## START Quoted passage

Norm was 4th at the 2004 USA Weightlifting Nationals! He still trains and competes occasionally, despite his busy schedule.

Hi, I’m talking about the unit circle definitions of sine and cosine and I want to do an exercise that will sort of help us get and idea for the relative size of sines and cosines of different values.

If you take a look at the problem it says fill in with less than, greater than or equal to and in parts a and b I’m dealing with 2 angles; 70 degrees and 60 degrees. In order to analyze these two I’m going to want to draw the two angles in standard position on the unit circle. Just to save time, I’m not going to draw the initial side. Usually the initial side goes across on positive x axis, I’m just going to draw the terminal side.

First, 60 degrees, I’m just approximating and then 70 degrees, about 10 degrees more. Now remember sine and cosine are defined by the coordinates of the point where the terminal side crosses the unit circle. For example, this point, the cosine of 60 degrees would be the x coordinate and the sine of 60 degrees would be the y coordinate. For this point, the cosine of 70 degrees would be the x coordinate and the sine of 70 degrees would be the y coordinate.

If you look at the relative position of these two points the x coordinate of these points to the left of this point, so this x coordinate is smaller. That means that the cosine of 70 degrees is smaller than the cosine of 60 degrees. This point’s higher than this point so the sine value here will be bigger than the sine value here. The sine value of 70 is bigger than the sine value of 60.

Let’s compare 165 degrees and 15 degrees. So going back over here, let me draw 15 degrees first. Now just to get an idea of what 15 degrees might be. If this is 90 degrees and you divided into thirds, each third would be 30 degrees and half of these could be, 15 so that’s about 15 degrees. And 165 degrees is 180 degrees minus 15 so I go all the way through 180 degrees and subtract 15. So this is 15 degrees, this is 165. And that means that what’s left over is also 15 degrees, so we have symmetry here and that means that when you compare the two, the coordinates of these points, the y coordinates are going to be the same, the x coordinates are going to be opposites.

## END Quoted passage

## Aim of the exercise
Reproduce word for word the part of the unit circle lesson starting with "First, 60 degrees, I’m" and going on through "70 degrees would be the y coordinate.".

## START Supplied records

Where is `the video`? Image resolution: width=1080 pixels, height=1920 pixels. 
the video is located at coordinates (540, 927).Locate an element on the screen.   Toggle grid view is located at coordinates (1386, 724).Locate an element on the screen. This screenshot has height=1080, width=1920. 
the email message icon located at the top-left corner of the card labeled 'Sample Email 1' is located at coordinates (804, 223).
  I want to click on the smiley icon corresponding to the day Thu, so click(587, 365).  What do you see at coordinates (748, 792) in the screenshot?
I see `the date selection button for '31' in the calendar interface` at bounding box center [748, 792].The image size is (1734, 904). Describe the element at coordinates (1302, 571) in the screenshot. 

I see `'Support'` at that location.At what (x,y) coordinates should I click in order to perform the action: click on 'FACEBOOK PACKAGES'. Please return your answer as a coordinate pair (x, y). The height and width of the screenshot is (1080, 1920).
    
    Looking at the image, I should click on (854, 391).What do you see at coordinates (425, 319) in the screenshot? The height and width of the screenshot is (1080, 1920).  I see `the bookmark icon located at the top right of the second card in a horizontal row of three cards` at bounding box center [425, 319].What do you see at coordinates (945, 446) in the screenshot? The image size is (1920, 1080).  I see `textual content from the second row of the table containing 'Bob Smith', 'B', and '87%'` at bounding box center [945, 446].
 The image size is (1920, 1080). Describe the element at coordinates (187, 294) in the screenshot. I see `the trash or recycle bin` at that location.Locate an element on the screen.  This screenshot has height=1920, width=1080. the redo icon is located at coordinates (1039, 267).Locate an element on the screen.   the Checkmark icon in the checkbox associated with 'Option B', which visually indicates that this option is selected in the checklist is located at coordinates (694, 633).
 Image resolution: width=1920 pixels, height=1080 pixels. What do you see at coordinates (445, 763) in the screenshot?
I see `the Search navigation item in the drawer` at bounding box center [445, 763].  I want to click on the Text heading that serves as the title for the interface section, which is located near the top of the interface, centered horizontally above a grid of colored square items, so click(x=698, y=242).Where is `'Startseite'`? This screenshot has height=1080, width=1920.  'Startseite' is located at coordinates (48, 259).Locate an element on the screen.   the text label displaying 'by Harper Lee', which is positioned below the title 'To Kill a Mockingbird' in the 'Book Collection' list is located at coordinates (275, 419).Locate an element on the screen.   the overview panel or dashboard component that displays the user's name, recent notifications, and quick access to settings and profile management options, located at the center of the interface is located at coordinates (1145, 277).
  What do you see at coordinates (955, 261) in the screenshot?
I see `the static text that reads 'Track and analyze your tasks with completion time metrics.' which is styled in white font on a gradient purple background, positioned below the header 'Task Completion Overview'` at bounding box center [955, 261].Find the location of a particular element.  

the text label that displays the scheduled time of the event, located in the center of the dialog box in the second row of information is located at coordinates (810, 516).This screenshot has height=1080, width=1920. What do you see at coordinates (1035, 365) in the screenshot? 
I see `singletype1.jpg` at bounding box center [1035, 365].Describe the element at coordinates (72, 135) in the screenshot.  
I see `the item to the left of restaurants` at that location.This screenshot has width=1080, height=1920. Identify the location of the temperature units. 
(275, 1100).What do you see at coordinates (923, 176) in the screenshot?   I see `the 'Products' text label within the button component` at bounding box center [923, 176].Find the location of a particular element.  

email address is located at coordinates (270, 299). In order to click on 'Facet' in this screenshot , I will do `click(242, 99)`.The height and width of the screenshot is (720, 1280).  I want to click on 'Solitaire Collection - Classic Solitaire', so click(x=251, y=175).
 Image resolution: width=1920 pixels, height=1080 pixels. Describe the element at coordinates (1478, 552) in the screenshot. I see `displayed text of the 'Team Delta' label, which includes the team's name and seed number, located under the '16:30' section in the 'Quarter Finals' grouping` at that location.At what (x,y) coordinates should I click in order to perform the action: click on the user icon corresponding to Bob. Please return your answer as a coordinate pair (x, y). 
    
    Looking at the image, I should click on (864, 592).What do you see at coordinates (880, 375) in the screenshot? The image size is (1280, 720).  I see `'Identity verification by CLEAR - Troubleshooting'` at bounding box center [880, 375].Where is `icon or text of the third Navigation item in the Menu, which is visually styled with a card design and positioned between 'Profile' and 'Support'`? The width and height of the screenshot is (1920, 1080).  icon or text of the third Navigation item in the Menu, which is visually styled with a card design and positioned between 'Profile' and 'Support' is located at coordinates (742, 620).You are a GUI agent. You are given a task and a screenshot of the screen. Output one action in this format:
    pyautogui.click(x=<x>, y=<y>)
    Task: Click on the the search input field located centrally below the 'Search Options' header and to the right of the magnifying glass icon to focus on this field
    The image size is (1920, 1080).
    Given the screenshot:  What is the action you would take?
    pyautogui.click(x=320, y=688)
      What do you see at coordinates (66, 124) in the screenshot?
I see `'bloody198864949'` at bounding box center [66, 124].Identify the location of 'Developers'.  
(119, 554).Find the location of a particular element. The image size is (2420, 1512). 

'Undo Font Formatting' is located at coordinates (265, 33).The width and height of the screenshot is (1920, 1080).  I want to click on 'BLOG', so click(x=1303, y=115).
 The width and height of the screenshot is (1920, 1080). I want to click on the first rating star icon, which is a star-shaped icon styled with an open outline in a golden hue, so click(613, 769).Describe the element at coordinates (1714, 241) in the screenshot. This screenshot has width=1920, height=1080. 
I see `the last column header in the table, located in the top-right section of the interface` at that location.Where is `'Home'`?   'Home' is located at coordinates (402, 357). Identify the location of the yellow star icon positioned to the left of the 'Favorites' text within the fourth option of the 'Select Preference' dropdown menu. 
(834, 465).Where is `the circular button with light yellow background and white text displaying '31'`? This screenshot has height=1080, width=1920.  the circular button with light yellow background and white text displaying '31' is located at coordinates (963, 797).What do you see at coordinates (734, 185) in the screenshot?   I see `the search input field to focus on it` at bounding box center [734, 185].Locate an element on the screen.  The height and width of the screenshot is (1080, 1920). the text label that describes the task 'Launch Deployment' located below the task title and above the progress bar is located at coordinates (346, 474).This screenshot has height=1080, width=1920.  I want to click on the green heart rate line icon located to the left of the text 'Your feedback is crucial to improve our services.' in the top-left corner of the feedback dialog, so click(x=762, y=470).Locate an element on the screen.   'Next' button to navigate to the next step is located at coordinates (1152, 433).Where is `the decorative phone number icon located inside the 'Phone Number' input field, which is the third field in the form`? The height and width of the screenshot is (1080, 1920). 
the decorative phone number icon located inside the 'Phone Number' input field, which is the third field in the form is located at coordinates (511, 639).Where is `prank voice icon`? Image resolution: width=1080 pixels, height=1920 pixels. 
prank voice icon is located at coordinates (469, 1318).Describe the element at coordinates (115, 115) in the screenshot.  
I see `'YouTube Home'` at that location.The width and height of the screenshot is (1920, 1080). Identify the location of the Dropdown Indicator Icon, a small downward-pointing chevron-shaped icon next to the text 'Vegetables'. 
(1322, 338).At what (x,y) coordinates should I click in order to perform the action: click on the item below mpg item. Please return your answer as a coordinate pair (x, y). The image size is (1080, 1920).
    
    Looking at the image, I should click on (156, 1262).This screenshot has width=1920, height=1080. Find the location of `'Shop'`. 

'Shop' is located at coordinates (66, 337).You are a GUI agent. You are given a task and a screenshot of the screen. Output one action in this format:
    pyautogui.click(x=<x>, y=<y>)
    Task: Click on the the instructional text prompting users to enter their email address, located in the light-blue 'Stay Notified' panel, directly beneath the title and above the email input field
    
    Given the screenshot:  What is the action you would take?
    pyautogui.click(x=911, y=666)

## END Supplied records

## Exercise result
First, 60 degrees, I’m just approximating and then 70 degrees, about 10 degrees more. Now remember sine and cosine are defined by the coordinates of the point where the terminal side crosses the unit circle. For example, this point, the cosine of 60 degrees would be the x coordinate and the sine of 60 degrees would be the y coordinate. For this point, the cosine of 70 degrees would be the x coordinate and the sine of 70 degrees would be the y coordinate.